Textual file formats

They mentioned it in last preview twitch stream.

What’s holding it back so long? You already have a way to exports assets as text.

Assets are not 100% reflection-based serialization, they contain custom serialized data and bulk data. The output of the reflection-based serialization (e.g., T3D) is also not very nice to look at or work with, and can be fragile (e.g., if you were to edit one half of a reciprocal pointer while renaming an object but not the other half you’re going to get an error or silent failure on import). There’s also load time performance to consider and ensure there is no unacceptable regression.

There’s a big difference between a proof-of-concept that works for only fully reflected assets and a robust solution for all assets that is readable when diffing and has a decent chance of auto-merge working when users make non-conflicting edits.

Michael Noland

What if the bulk data was stored separately (in a .ubulk file next to the .uasset)? Merging a mesh or texture doesn’t make any sense so that’d be one problem solved.

Files that are ‘tied together’ by fiat are a nightmare when doing merges; it’d be entirely up to human effort to avoid doing accept mine on the text file and their’s on the binary file, or vis versa. Bulk data isn’t the only custom serialized stuff though; UStaticMesh::Serialize is a good example of a bunch of custom-serialized properties that you probably do want in the mergeable file rather than sidecars.

Michael Noland

Seems like all of that custom serialization code has to be rewritten at some point to support this.
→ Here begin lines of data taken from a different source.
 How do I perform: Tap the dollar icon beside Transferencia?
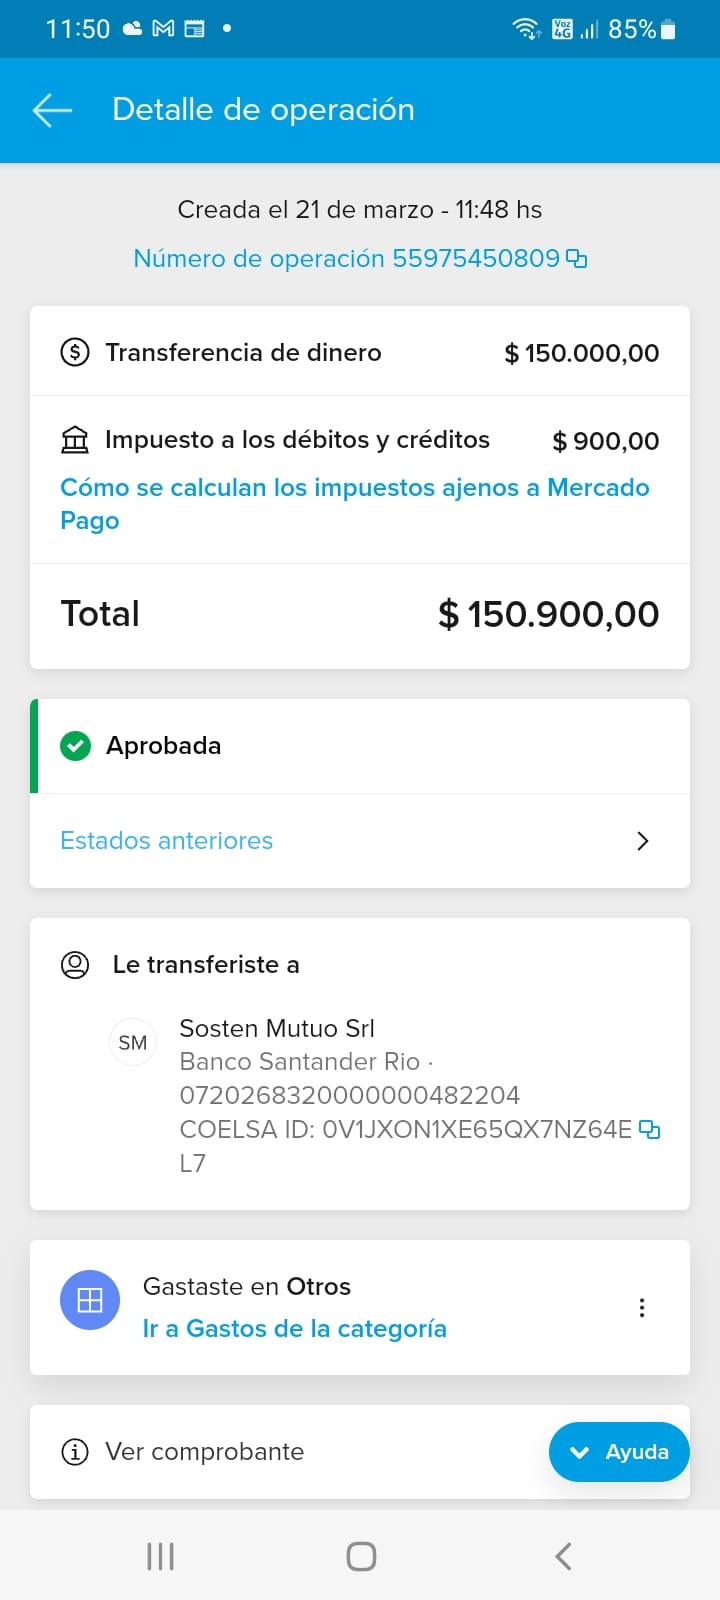pyautogui.click(x=75, y=353)
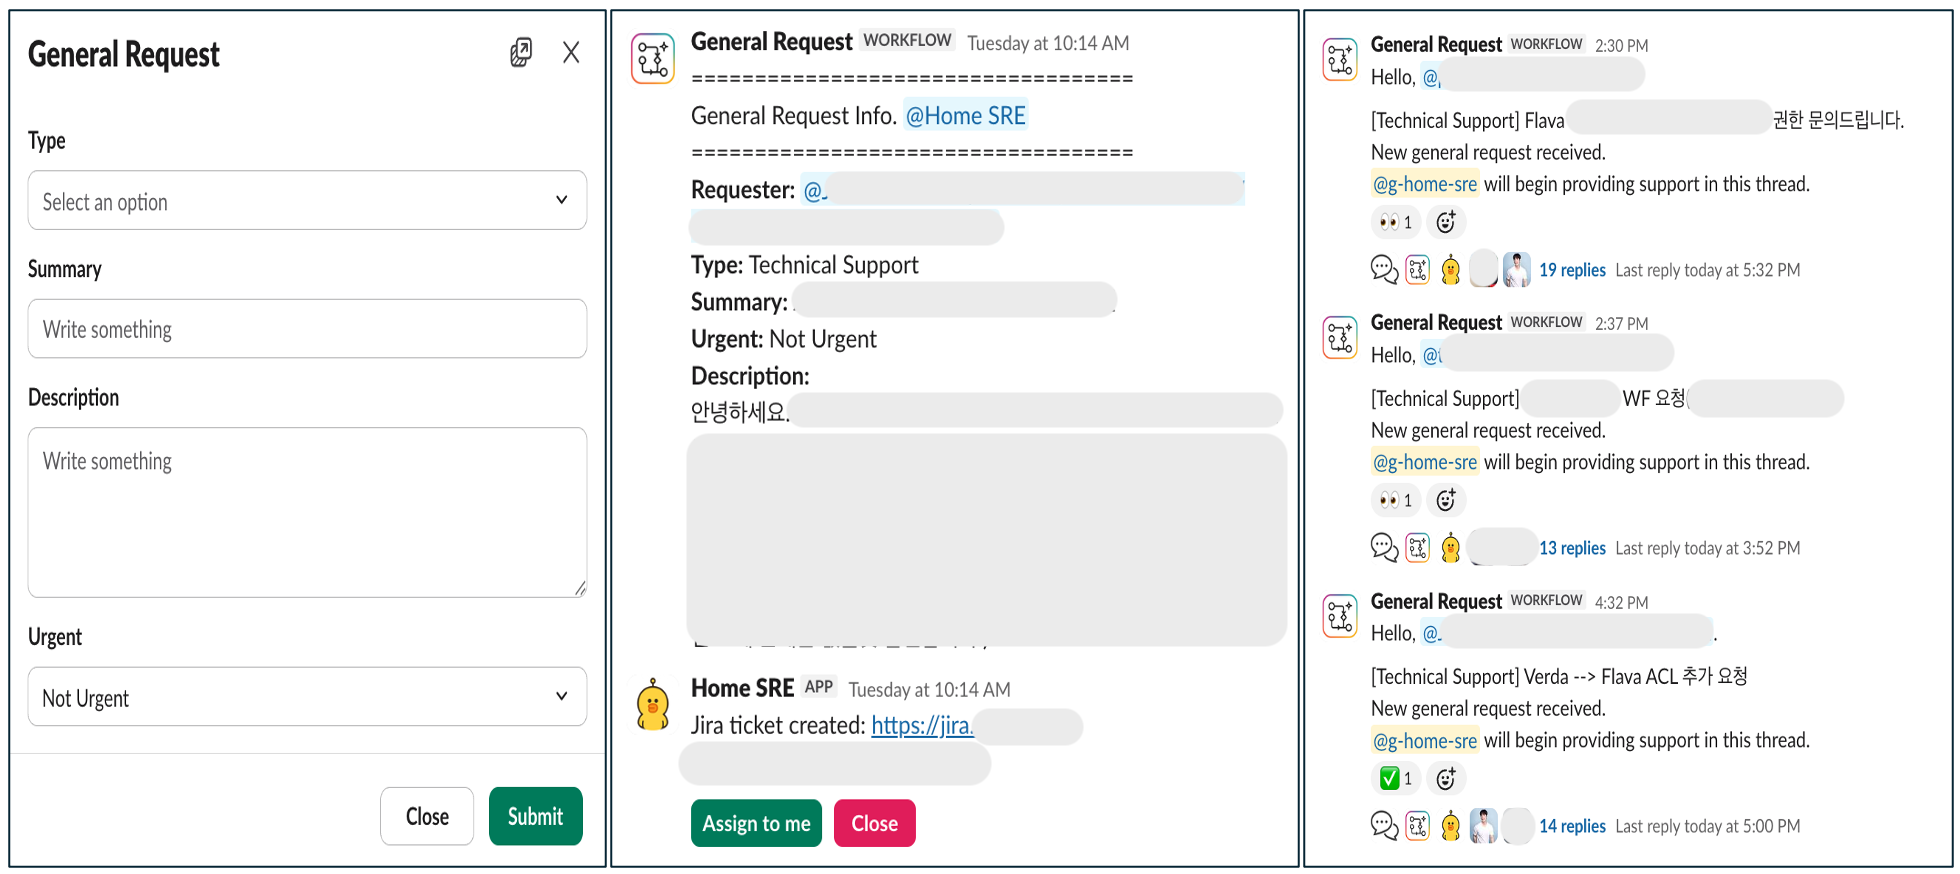Open the Jira ticket hyperlink
Screen dimensions: 1960x874
922,725
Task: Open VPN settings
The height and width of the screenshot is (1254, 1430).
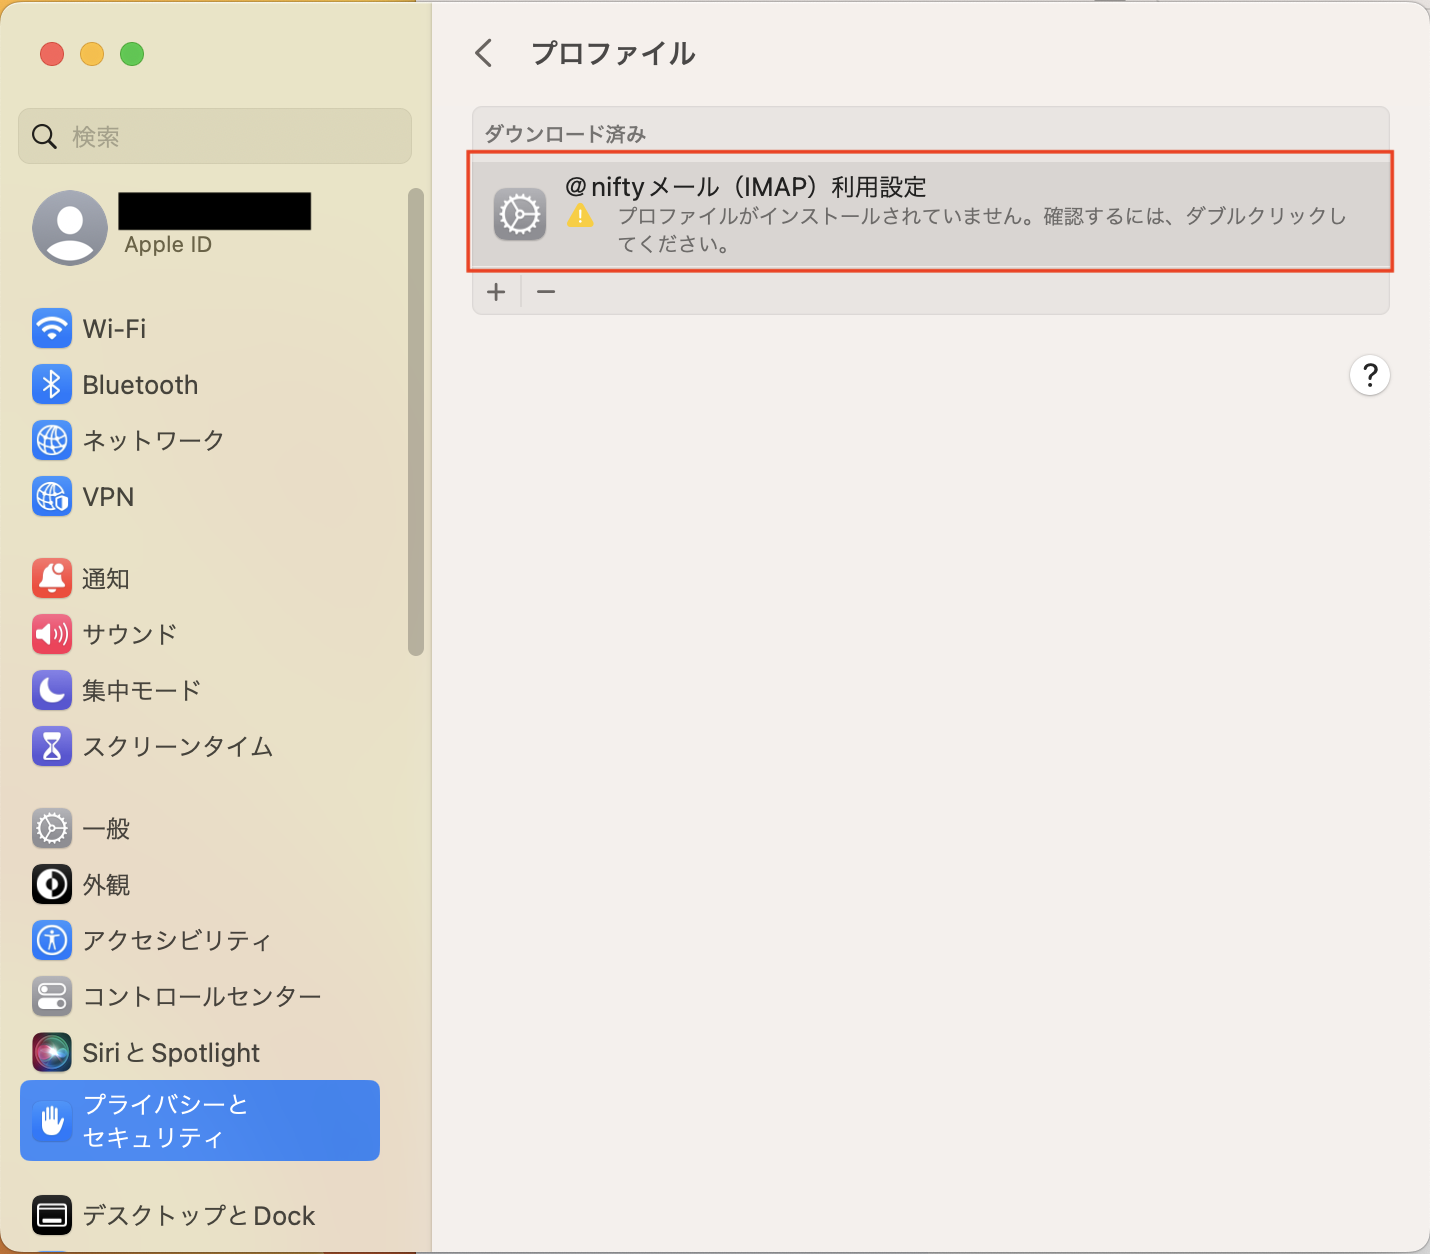Action: (x=108, y=496)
The earlier the better!

Chiming in yet again to add more color. Although I love the idea of someday getting to the point where I can see uassets in a form that is actually understandable by humans (i.e. not only in a text format, but also formatted in such a way that you can make sense of it), I want to stress that just getting us to a text-based format during development would still be a huge, huge win even if the data is still too complex and cumbersome to grok completely. Please let me share two examples that I spent a bunch of time on this morning:

(1) During development, files are frequently marked as modified when nothing in them has actually changed (from a version control perspective at least). I have no doubt that the file’s last-mod timestamp has been tickled, and maybe the file was regenerated, but nothing /really/ changed, and so marking them as changed in version control muddies up the object histories with a bunch of false entries. Worse, when this happens, you never really know what to do, and that’s the frustrating thing. You can just go ahead and commit the change, but that seems like a terrible idea (because you’re committing a change without really knowing what the change is).

Worse, a common side effect of this is that it creates spurious merge conflicts - if I’m working on one asset, and another developer is working on another asset, then in theory we shouldn’t ever really run into conflicts. Granted, UE4 does all sorts of magic so maybe a direct comparison to editing text-based files (such as a .cpp file) is not fair, but it’s very common for completely spurious changes to happen too.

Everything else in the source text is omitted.